Justin Bieber was in DC today for the Easter Egg Roll on the White House lawn!
One perk to nannying is that I always know what's cool in the world of tweens. And because of this I may or may not have become obsessed with his song Baby ;) JB is the new JTT...or the JTT of their generation. I actually think the two are eerily similar looking. [Scroll down if you dare to compare!] I guess its reassuring that the taste of American teen girls hasn't changed much since 1996.
I say anyone who can get Luda to rap about when he was 13 and had his first love... is beyond legit as a musician. I mean seriously. The same guy who brought us "Move Bitch" getting nostalgic and emotional.

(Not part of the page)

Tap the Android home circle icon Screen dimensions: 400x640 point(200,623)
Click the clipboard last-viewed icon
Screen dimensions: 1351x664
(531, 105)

Aaaand then you have CONAN, who can't stop tweeting about Bieber. It will be interesting to see if JB can follow the path of the other Justin. JT.
Or if he falls off the face of this earth like JTT.
CLEARLY, I have WAY too much time on my hands. I blame my granny hip. Or that's what I'm now calling my sore right hip. I've been icing it. Taking Advil. Cutting back the amount of days I workout per week. And I took an entire week off of running. Last week I did the elliptical, cybex, and stationary bike. I'm not really sure what the best form of cardio is when your hip flexor is sore but these didn't seem to make anything hurt worse and there was no pounding. I only worked out TWO days last week. It's been a looooong time since I've said that. I stretched almost everyday though. The pigeon seems to be the most helpful.
This morning I woke up and decided the time had come. To take a deep breath and baby steps and attempt a one mile run around my neighborhood. There are some hills but it was only a mile and if I needed to, I'd abort mission. Cardio-wise I was able to run this easily. I never experienced any sharp pain. And when the run was done I was in no worse pain than before I started.
I think I'm going to attempt this same run tomorrow and a few other times this week. The weather is gorgeous and for my mental sanity... I think I need to.
I'm just going to throw this out there and see if anyone else can relate:
I'm NOT a crier....but I've decided the reason why is I run when I'm upset. Or because I run all the time things don't upset me to the point where I'll burst into tears. I have too many endorphins. And I just hate crying in general.
The CRAZY thing is... I think I turn into a crier when I can't run :-(
I've cried over petty things the past two nights. Last night I even did the "look at myself in the mirror as I was crying." Dane Cook would be proud. Patience is not something I'm gifted with. And not knowing how long I won't be able to run long distances starts to wear at me. If I stay busy I'm okay. But yesterday I missed my family on Easter...and I cried. Tonight my plans got canceled. And I...cried? Those weren't really the only things I was upset about...but even if I listed everything...if I was able to go on a long run I doubt I would have shed so many tears.
Anyway, hopefully by next week I can attempt at least a 3 mile run. I'm ITCHING to start training for another half. Or 10k. I'm so bored I've resorted to... watching myself cry?! Which is about as lame as an injury. What changes in emotions do you all notice when you can't run?